I’m also lucky because don’t have to worry about money either, because my dads a banker. Any money I borrow off of him I have to pay back, but it’s nice to have a security net. Must suck not to. I pay for my school entirely on my own. This is why I work at Pizza hut. I use the money from there to put myself through school because my parents believe in me making my own way. They’re right, I don’t want to turn out like Napalm. So I work my ass off for little pay and do it a lot and that’s where I am.
Throughout my whole life I’ve been good at art when I apply myself and enrolled in a design program at Durham College / The University of Ontario. I don’t want to be a graphic designer, I want to be an animator. I want to work on animating for movies, videogames and doing special effects. You need a three year art course to even be considered for approval to any programs. I hope to go to Sheridan College once I’m done, but it’s expensive and far away. Disney, EA, Dreamworks, ILM and others all go to Sheridan College to look for animators and I hope I can get in there. If not I know I can get in to Seneca College’s animation course. It’s closer and has a reputation as well, just not as much of one as Sheridan College.
Anyway, Durham is a good school with a reputation for a high job success rate for graduates and the Graphic Design program here has one of the highest reputations in the entire country. Recently some kid was shot in killed at the On Campus Bar, EP Taylors, so that sucks. I now know why Durham College has such a high reputation. They teach you how to creatively think and organize things. Last week alone I had nine projects due, all huge, in one day and they teach you thoroughly about colours and prepress, which most people don’t know about when they graduate (there’s more to design than just making something look nice). I’m currently wrapping up my second year. I’m not into design all that much and have to force myself through it instead of dropping out like most people would do in my position (I’m not used to giving up). My average is a B-, so I’m doing all right (that’s an average average for this course. They mark really hard) I’m currently learning Flash and did my first animating for Joystick Adventures, which failed. But I’m still trying though. That robot animation was my first attempt at animating something properly (not key framing everything, for those in the know). It turned out okay. But during the summer expect to see more flash animating out of me.
My points of interest are improving my animating skills and ability to time sound properly. Very important.
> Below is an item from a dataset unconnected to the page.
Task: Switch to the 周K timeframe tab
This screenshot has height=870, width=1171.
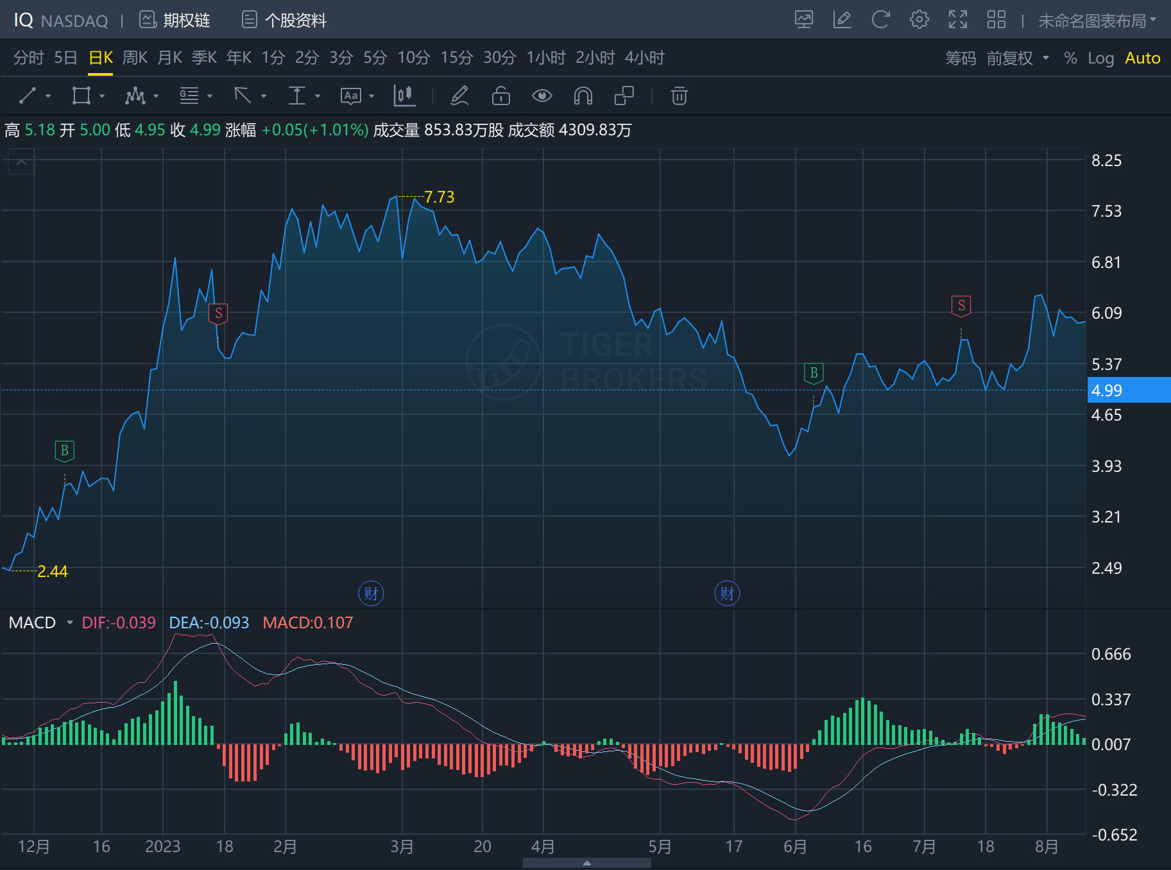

I have my own garage videogame team. Gibbits from the boards is one of the programmers in it, and I, of course, am a graphic/visual designer for them. It’s progressing at a snails pace but we’re coming along. I hope to one day be able to head to E3 and actually announce games. But that’s a long long ways away. But that’s why I love animation; it opens up so many avenues. And if I do make it, you know I’ll hook you guys up with free shit.
So that’s where I am right now. Nothing to interesting here… after reading some of your back-stories I realize how good of an upbringing I had. But then I again, I always realized it. I’m lucky in the way that I like to stop and smell the daisies every once and awhile. I hate to look back on something and say: “Man that was a great time.” I always like to say: Yeah, this is a good time right now.
That’s where I am now. I’m boring and maybe someday will be rich.
p.s. I outgrew my asthma around age 10.